(Records for this task Opens)

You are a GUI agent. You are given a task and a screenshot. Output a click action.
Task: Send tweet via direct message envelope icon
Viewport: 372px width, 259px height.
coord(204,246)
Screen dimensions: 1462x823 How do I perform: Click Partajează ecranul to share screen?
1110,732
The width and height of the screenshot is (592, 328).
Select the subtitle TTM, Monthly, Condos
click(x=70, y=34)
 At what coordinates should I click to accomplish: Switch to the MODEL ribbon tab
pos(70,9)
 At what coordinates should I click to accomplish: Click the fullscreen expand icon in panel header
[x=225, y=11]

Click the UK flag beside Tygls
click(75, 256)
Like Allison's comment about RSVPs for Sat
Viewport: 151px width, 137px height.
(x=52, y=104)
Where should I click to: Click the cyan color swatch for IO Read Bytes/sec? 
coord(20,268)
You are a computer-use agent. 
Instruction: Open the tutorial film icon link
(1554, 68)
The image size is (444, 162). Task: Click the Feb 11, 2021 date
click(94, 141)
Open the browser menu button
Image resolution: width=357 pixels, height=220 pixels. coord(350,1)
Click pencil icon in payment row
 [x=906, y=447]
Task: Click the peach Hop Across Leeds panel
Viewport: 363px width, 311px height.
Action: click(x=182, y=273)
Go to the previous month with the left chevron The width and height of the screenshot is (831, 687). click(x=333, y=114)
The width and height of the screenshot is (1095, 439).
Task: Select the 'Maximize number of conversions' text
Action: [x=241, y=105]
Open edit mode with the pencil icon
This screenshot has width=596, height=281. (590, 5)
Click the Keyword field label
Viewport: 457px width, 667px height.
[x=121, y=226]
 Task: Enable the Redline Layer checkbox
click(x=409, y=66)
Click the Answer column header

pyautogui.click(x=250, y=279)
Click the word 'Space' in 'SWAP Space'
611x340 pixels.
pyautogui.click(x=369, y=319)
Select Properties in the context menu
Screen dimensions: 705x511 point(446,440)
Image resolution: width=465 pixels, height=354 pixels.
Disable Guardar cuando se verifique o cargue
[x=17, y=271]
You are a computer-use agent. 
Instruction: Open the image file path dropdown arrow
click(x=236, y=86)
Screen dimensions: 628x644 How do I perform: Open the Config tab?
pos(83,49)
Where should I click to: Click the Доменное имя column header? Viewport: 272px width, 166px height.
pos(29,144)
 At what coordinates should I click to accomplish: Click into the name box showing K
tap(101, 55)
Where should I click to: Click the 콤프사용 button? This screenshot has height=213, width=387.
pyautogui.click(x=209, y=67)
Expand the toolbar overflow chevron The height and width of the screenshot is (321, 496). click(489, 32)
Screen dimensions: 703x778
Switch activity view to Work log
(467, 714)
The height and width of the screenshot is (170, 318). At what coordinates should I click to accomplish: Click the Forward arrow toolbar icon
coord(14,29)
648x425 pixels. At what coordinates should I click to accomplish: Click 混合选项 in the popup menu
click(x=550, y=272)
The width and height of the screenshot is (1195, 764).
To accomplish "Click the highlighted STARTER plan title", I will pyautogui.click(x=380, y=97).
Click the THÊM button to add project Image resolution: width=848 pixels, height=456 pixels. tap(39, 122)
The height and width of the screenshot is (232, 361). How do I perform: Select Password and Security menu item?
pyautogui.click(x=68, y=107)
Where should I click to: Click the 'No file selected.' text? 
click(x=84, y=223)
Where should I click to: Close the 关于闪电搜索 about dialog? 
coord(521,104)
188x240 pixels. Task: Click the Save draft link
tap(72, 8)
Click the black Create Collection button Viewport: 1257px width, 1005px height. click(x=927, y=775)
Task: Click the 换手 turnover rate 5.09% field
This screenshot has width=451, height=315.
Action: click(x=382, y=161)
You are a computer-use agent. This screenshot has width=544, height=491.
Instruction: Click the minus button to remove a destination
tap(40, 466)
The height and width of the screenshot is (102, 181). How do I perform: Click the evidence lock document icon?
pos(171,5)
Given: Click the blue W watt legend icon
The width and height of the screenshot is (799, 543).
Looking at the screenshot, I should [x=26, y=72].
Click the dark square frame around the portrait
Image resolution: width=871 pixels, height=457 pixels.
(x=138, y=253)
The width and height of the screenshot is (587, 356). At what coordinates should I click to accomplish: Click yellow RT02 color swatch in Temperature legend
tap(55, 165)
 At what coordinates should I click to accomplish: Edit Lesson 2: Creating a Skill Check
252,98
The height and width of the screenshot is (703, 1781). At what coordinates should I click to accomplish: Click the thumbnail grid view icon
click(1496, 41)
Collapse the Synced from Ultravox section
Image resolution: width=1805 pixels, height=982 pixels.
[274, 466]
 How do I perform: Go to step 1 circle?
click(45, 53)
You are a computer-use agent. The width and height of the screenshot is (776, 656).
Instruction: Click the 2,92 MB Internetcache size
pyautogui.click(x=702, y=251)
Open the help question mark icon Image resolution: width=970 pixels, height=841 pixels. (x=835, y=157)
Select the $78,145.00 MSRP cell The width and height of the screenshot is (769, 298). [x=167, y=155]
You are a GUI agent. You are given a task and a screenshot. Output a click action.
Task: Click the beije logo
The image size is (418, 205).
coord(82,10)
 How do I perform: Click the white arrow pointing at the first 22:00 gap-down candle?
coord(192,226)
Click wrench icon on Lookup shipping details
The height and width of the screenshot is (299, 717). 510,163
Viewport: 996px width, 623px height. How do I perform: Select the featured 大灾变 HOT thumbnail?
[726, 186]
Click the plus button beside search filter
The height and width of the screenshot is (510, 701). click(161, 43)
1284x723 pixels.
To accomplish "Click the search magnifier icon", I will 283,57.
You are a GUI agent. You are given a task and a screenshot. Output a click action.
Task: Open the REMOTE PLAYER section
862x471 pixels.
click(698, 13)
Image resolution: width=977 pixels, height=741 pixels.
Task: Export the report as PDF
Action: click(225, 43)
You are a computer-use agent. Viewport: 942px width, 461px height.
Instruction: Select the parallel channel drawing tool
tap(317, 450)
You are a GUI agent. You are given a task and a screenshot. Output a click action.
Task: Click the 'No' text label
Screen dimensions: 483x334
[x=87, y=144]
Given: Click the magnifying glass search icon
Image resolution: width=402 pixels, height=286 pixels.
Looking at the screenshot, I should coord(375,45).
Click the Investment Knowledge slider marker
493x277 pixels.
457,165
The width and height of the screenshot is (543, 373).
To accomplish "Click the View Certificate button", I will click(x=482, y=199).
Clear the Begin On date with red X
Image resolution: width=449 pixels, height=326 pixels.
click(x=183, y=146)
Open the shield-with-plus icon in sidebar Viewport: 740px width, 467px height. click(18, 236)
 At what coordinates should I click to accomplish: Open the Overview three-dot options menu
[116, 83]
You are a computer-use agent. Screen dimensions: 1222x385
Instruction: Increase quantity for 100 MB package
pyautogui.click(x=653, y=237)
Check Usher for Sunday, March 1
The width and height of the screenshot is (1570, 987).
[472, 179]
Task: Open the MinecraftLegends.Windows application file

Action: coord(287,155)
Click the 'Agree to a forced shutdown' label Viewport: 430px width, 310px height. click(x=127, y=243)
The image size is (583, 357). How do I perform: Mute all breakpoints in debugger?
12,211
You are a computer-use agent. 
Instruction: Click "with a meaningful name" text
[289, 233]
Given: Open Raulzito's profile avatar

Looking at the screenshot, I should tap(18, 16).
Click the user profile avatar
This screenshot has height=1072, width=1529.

(Records for this task Closes)

**What to work on:**
Every entry above needs to be quoted exactly.

**Answer box:**
You are a GUI agent. You are given a task and a screenshot. Output a click action.
Task: Send tweet via direct message envelope icon
Viewport: 372px width, 259px height.
coord(204,246)
Screen dimensions: 1462x823 How do I perform: Click Partajează ecranul to share screen?
1110,732
The width and height of the screenshot is (592, 328).
Select the subtitle TTM, Monthly, Condos
click(x=70, y=34)
 At what coordinates should I click to accomplish: Switch to the MODEL ribbon tab
pos(70,9)
 At what coordinates should I click to accomplish: Click the fullscreen expand icon in panel header
[x=225, y=11]

Click the UK flag beside Tygls
click(75, 256)
Like Allison's comment about RSVPs for Sat
Viewport: 151px width, 137px height.
(x=52, y=104)
Where should I click to: Click the cyan color swatch for IO Read Bytes/sec? 
coord(20,268)
You are a computer-use agent. 
Instruction: Open the tutorial film icon link
(1554, 68)
The image size is (444, 162). Task: Click the Feb 11, 2021 date
click(94, 141)
Open the browser menu button
Image resolution: width=357 pixels, height=220 pixels. coord(350,1)
Click pencil icon in payment row
 [x=906, y=447]
Task: Click the peach Hop Across Leeds panel
Viewport: 363px width, 311px height.
Action: click(x=182, y=273)
Go to the previous month with the left chevron The width and height of the screenshot is (831, 687). click(x=333, y=114)
The width and height of the screenshot is (1095, 439).
Task: Select the 'Maximize number of conversions' text
Action: [x=241, y=105]
Open edit mode with the pencil icon
This screenshot has width=596, height=281. (590, 5)
Click the Keyword field label
Viewport: 457px width, 667px height.
[x=121, y=226]
 Task: Enable the Redline Layer checkbox
click(x=409, y=66)
Click the Answer column header

pyautogui.click(x=250, y=279)
Click the word 'Space' in 'SWAP Space'
611x340 pixels.
pyautogui.click(x=369, y=319)
Select Properties in the context menu
Screen dimensions: 705x511 point(446,440)
Image resolution: width=465 pixels, height=354 pixels.
Disable Guardar cuando se verifique o cargue
[x=17, y=271]
You are a computer-use agent. 
Instruction: Open the image file path dropdown arrow
click(x=236, y=86)
Screen dimensions: 628x644 How do I perform: Open the Config tab?
pos(83,49)
Where should I click to: Click the Доменное имя column header? Viewport: 272px width, 166px height.
pos(29,144)
 At what coordinates should I click to accomplish: Click into the name box showing K
tap(101, 55)
Where should I click to: Click the 콤프사용 button? This screenshot has height=213, width=387.
pyautogui.click(x=209, y=67)
Expand the toolbar overflow chevron The height and width of the screenshot is (321, 496). click(489, 32)
Screen dimensions: 703x778
Switch activity view to Work log
(467, 714)
The height and width of the screenshot is (170, 318). At what coordinates should I click to accomplish: Click the Forward arrow toolbar icon
coord(14,29)
648x425 pixels. At what coordinates should I click to accomplish: Click 混合选项 in the popup menu
click(x=550, y=272)
The width and height of the screenshot is (1195, 764).
To accomplish "Click the highlighted STARTER plan title", I will pyautogui.click(x=380, y=97).
Click the THÊM button to add project Image resolution: width=848 pixels, height=456 pixels. tap(39, 122)
The height and width of the screenshot is (232, 361). How do I perform: Select Password and Security menu item?
pyautogui.click(x=68, y=107)
Where should I click to: Click the 'No file selected.' text? 
click(x=84, y=223)
Where should I click to: Close the 关于闪电搜索 about dialog? 
coord(521,104)
188x240 pixels. Task: Click the Save draft link
tap(72, 8)
Click the black Create Collection button Viewport: 1257px width, 1005px height. click(x=927, y=775)
Task: Click the 换手 turnover rate 5.09% field
This screenshot has width=451, height=315.
Action: click(x=382, y=161)
You are a computer-use agent. This screenshot has width=544, height=491.
Instruction: Click the minus button to remove a destination
tap(40, 466)
The height and width of the screenshot is (102, 181). How do I perform: Click the evidence lock document icon?
pos(171,5)
Given: Click the blue W watt legend icon
The width and height of the screenshot is (799, 543).
Looking at the screenshot, I should [x=26, y=72].
Click the dark square frame around the portrait
Image resolution: width=871 pixels, height=457 pixels.
(x=138, y=253)
The width and height of the screenshot is (587, 356). At what coordinates should I click to accomplish: Click yellow RT02 color swatch in Temperature legend
tap(55, 165)
 At what coordinates should I click to accomplish: Edit Lesson 2: Creating a Skill Check
252,98
The height and width of the screenshot is (703, 1781). At what coordinates should I click to accomplish: Click the thumbnail grid view icon
click(1496, 41)
Collapse the Synced from Ultravox section
Image resolution: width=1805 pixels, height=982 pixels.
[274, 466]
 How do I perform: Go to step 1 circle?
click(45, 53)
You are a computer-use agent. The width and height of the screenshot is (776, 656).
Instruction: Click the 2,92 MB Internetcache size
pyautogui.click(x=702, y=251)
Open the help question mark icon Image resolution: width=970 pixels, height=841 pixels. (x=835, y=157)
Select the $78,145.00 MSRP cell The width and height of the screenshot is (769, 298). [x=167, y=155]
You are a GUI agent. You are given a task and a screenshot. Output a click action.
Task: Click the beije logo
The image size is (418, 205).
coord(82,10)
 How do I perform: Click the white arrow pointing at the first 22:00 gap-down candle?
coord(192,226)
Click wrench icon on Lookup shipping details
The height and width of the screenshot is (299, 717). 510,163
Viewport: 996px width, 623px height. How do I perform: Select the featured 大灾变 HOT thumbnail?
[726, 186]
Click the plus button beside search filter
The height and width of the screenshot is (510, 701). click(161, 43)
1284x723 pixels.
To accomplish "Click the search magnifier icon", I will 283,57.
You are a GUI agent. You are given a task and a screenshot. Output a click action.
Task: Open the REMOTE PLAYER section
862x471 pixels.
click(698, 13)
Image resolution: width=977 pixels, height=741 pixels.
Task: Export the report as PDF
Action: click(225, 43)
You are a computer-use agent. Viewport: 942px width, 461px height.
Instruction: Select the parallel channel drawing tool
tap(317, 450)
You are a GUI agent. You are given a task and a screenshot. Output a click action.
Task: Click the 'No' text label
Screen dimensions: 483x334
[x=87, y=144]
Given: Click the magnifying glass search icon
Image resolution: width=402 pixels, height=286 pixels.
Looking at the screenshot, I should coord(375,45).
Click the Investment Knowledge slider marker
493x277 pixels.
457,165
The width and height of the screenshot is (543, 373).
To accomplish "Click the View Certificate button", I will click(x=482, y=199).
Clear the Begin On date with red X
Image resolution: width=449 pixels, height=326 pixels.
click(x=183, y=146)
Open the shield-with-plus icon in sidebar Viewport: 740px width, 467px height. click(18, 236)
 At what coordinates should I click to accomplish: Open the Overview three-dot options menu
[116, 83]
You are a computer-use agent. Screen dimensions: 1222x385
Instruction: Increase quantity for 100 MB package
pyautogui.click(x=653, y=237)
Check Usher for Sunday, March 1
The width and height of the screenshot is (1570, 987).
[472, 179]
Task: Open the MinecraftLegends.Windows application file

Action: coord(287,155)
Click the 'Agree to a forced shutdown' label Viewport: 430px width, 310px height. click(x=127, y=243)
The image size is (583, 357). How do I perform: Mute all breakpoints in debugger?
12,211
You are a computer-use agent. 
Instruction: Click "with a meaningful name" text
[289, 233]
Given: Open Raulzito's profile avatar

Looking at the screenshot, I should tap(18, 16).
Click the user profile avatar
This screenshot has height=1072, width=1529.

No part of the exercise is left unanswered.